RECORD EXCERPTS Start Marker
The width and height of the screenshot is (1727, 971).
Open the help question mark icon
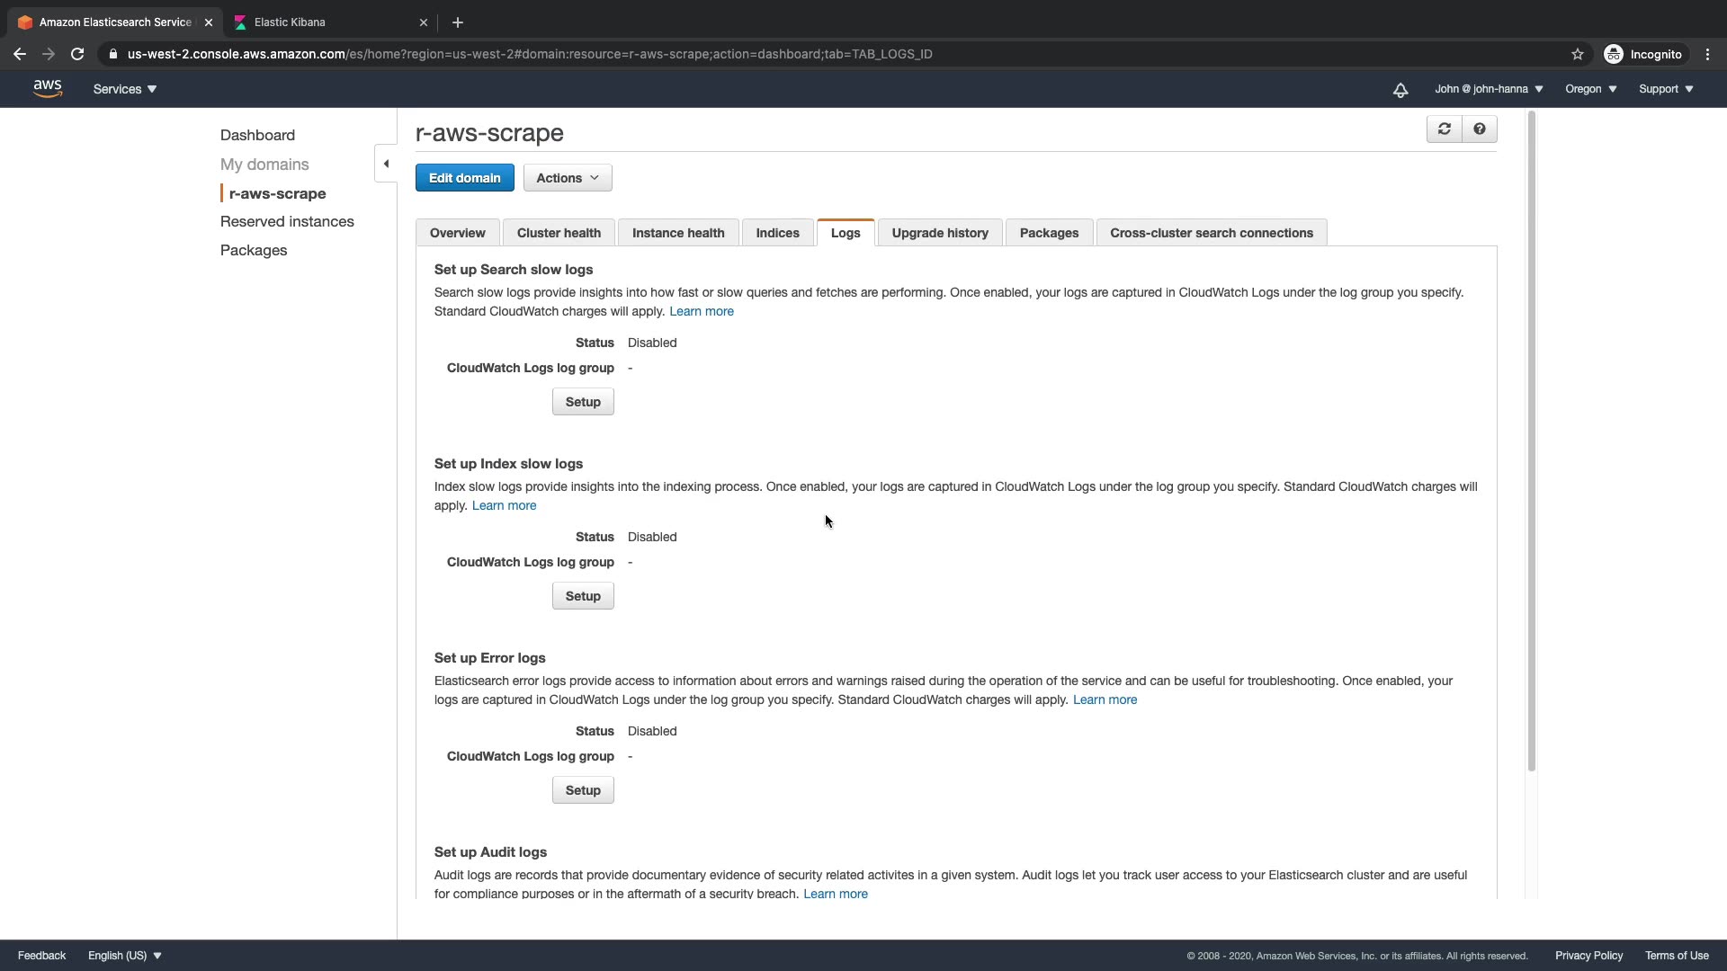tap(1479, 129)
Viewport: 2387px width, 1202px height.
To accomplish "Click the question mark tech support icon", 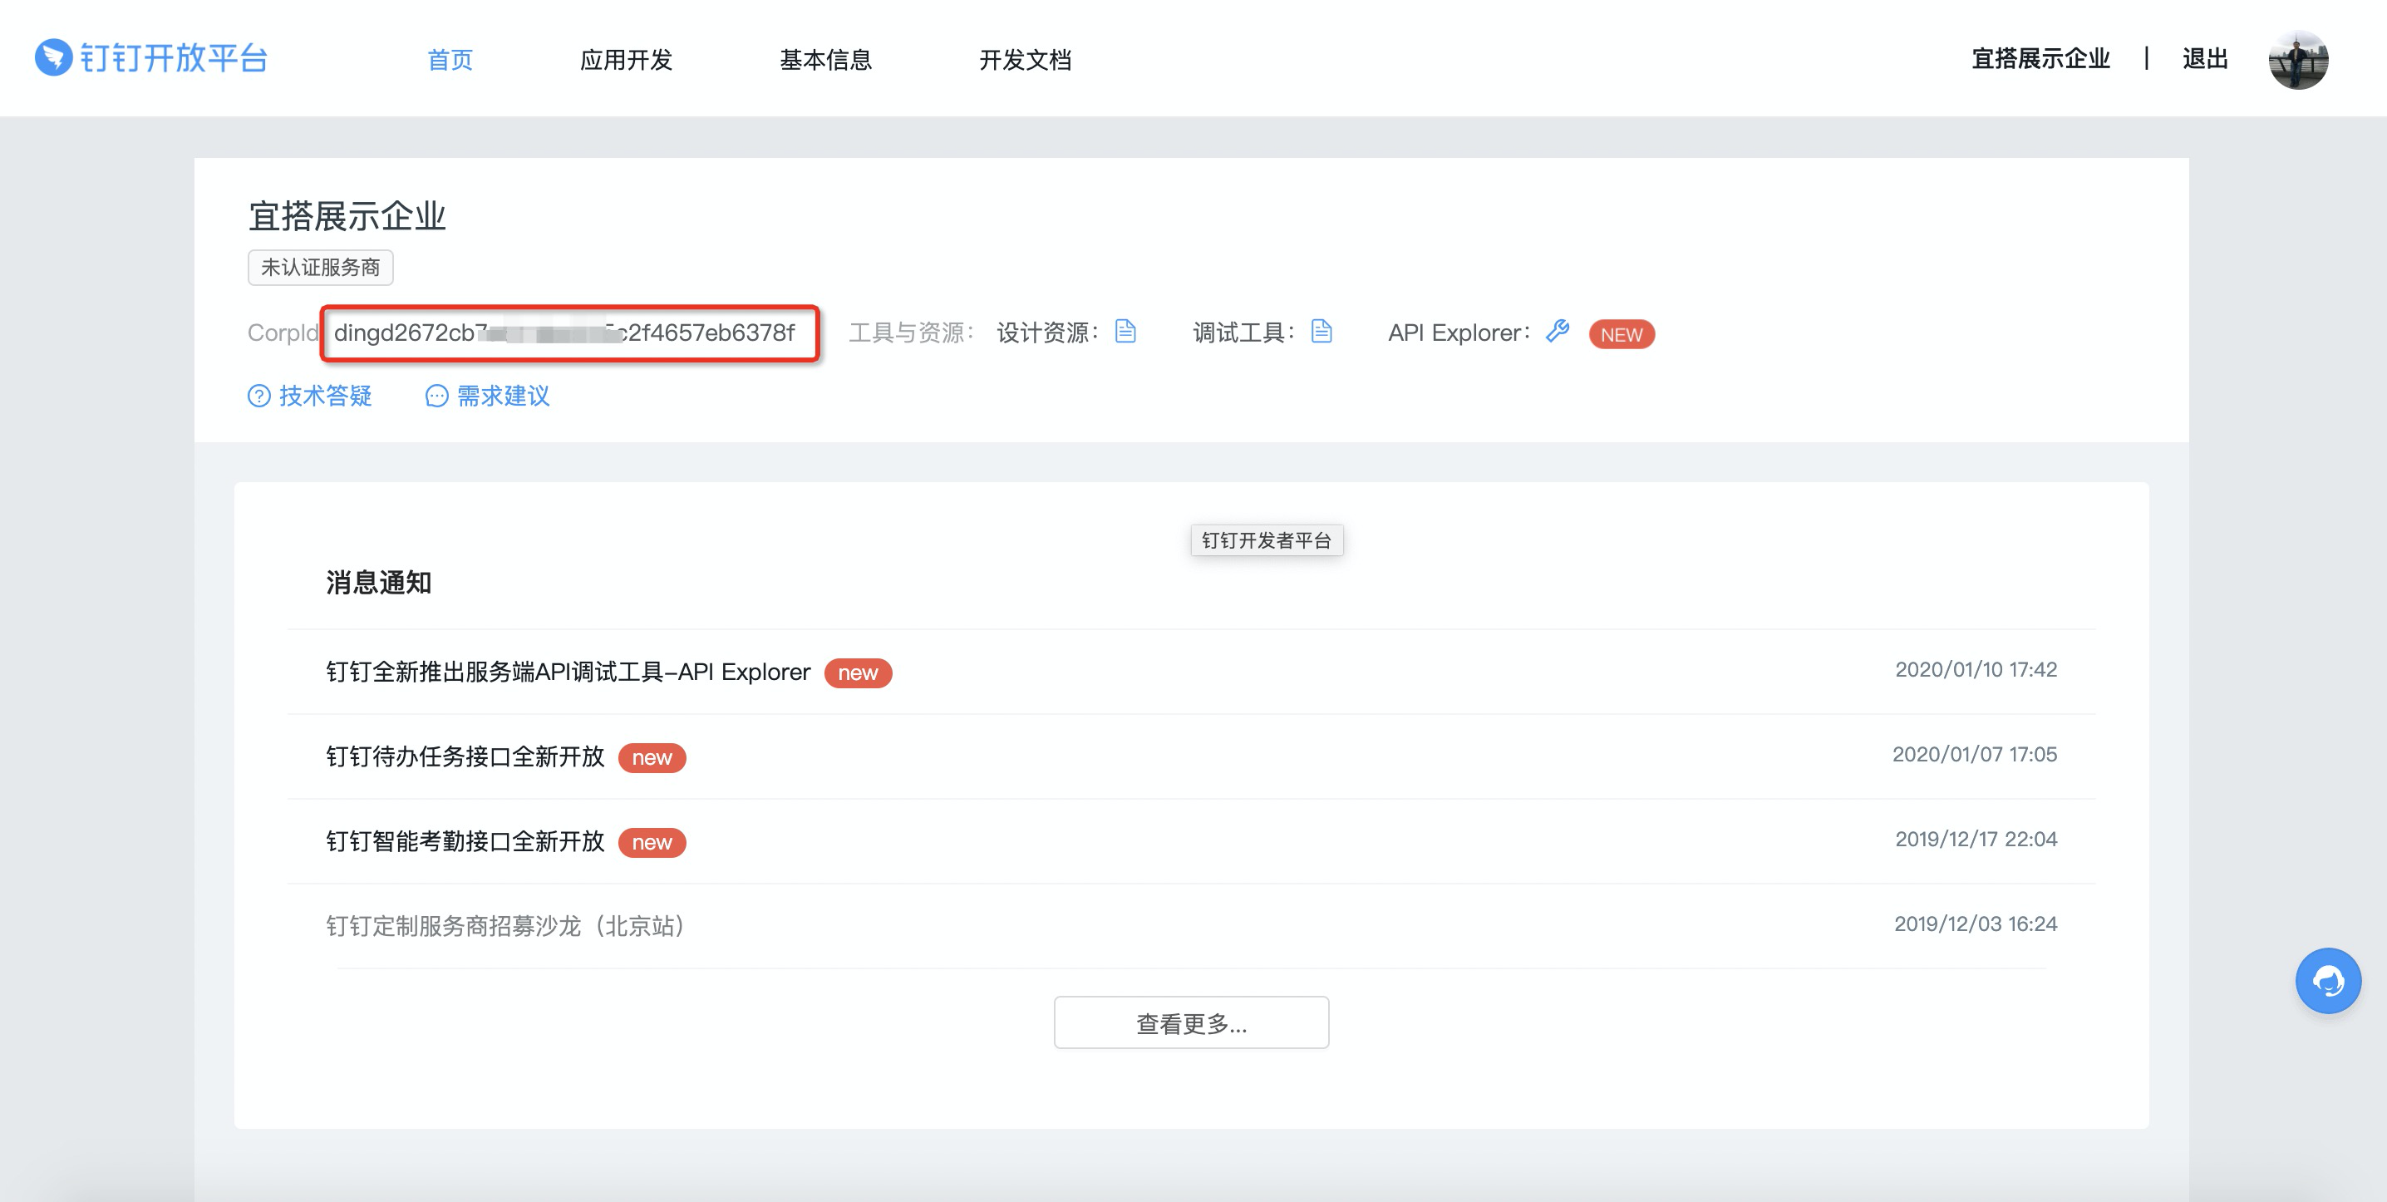I will tap(259, 397).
RECORD EXCERPTS End Marker
» BRIEF:
Looking at the records above, how many lines contain "height"? Answer with the number alone.

» RESPONSE:
2